To load the dataset from memeory the `QMDataset` class requires the information of the directory the data is in and the name of the xyz-file. Also required is to provide a name of the dataset. If no single xyz file is available, a csv file of the same base-name must have also a column of files-names in addition to labels.

In [3]:
import numpy as np
from kgcnn.data.qm import QMDataset
dts = QMDataset(
    file_name="qm.xyz",
    file_directory="XYZ_files",
    data_directory="ExampleQM", 
    dataset_name="ExampleQM"
)

## 2. Prepare Data

Prepare Data generates a single XYZ file if it is not available and also tries to maks a mol SDF file from XYZ information via `OpenBabel` if installed.

In [4]:
dts.prepare_data(
    overwrite=True,
    xyz_column_name="files",  # Delete qm.xyz file to see if it is generated from single files
    make_sdf=True
)

INFO:kgcnn.data.ExampleQM:Reading single xyz-file.
INFO:kgcnn.data.ExampleQM:Converting xyz to mol information.

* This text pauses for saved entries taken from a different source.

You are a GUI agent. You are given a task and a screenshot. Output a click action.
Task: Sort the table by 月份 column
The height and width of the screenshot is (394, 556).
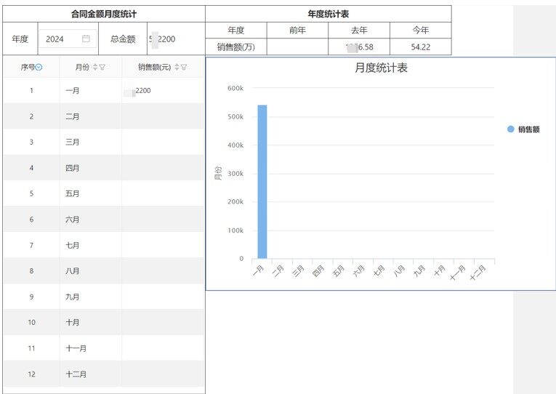pyautogui.click(x=94, y=67)
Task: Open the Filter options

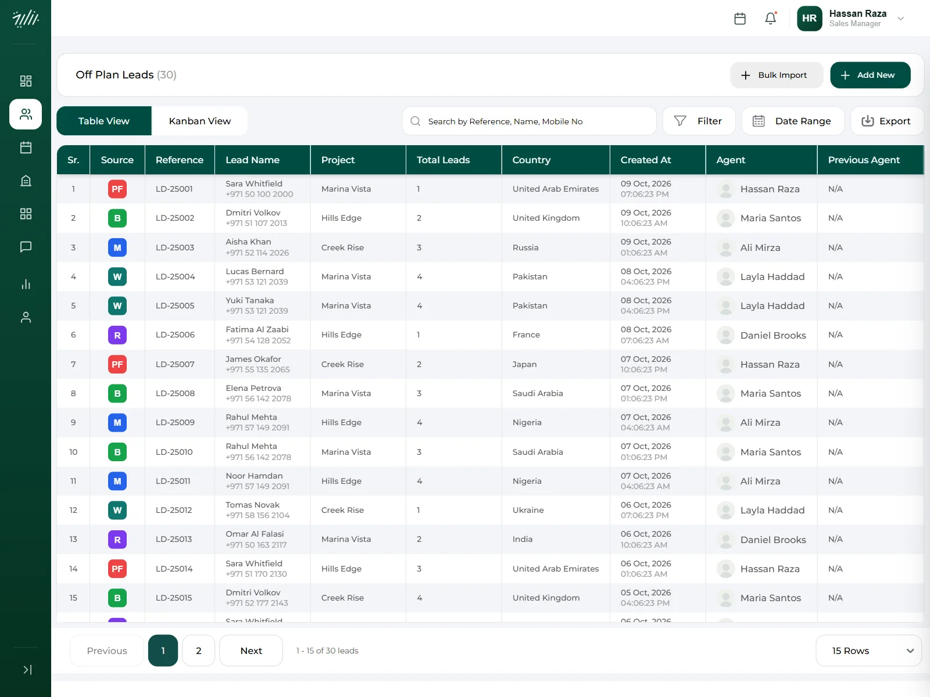Action: [x=699, y=121]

<kgcnn.data.qm.QMDataset at 0x21e1bceef10>

## 3. Read Data

The information from XYZ file and optinally also form SDF and CSV files are read from disk.

In [5]:
dts.read_in_memory(
    label_column_name="energy"
)

INFO:kgcnn.data.ExampleQM:Parsing mol information ...


TypeError: __init__() got an unexpected keyword argument 'add_hydrogen'

## 4. Check dataset and graphs

With openbabel QMDataset has both geometric and apporximate bond information.

In [None]:
dts.obtain_property("node_coordinates")

The graph then must be constructed with edges based on pairwise distances:

In [None]:
dts.map_list("set_range", 
    max_distance=2,
    max_neighbours=15,
    do_invert_distance=False, 
    self_loops=False, 
    exclusive=True
)

In [None]:
dts.obtain_property("range_attributes")

In [None]:
dts.obtain_property("range_indices")

If openbabel is available, the also bond information are given.

In [None]:
dts.obtain_property("edge_indices")

In [None]:
dts.obtain_property("edge_number")

In [None]:
# We can also clean the dataset to ensure there are no un-connected graphs or empty arrays.
dts.clean(inputs=["edge_number", "edge_indices"])

Cleaned dataset without empty or zero-length nodes/edges

In [None]:
dts.obtain_property("edge_indices")

In [None]:
dts[0]

## 5. Extensive scaler

For extensive targets like energies, it can be helpful to remove an energy offset which is like a sum of atomization energies. 

In [None]:
from kgcnn.scaler.mol import ExtensiveMolecularScaler

In [None]:
scaler = ExtensiveMolecularScaler()
energies_scaled = scaler.fit_transform(dts.obtain_property("node_number"), dts.obtain_property("graph_labels"))
energies_scaled

In [None]:
scaler._plot_predict(dts.obtain_property("node_number"), dts.obtain_property("graph_labels"))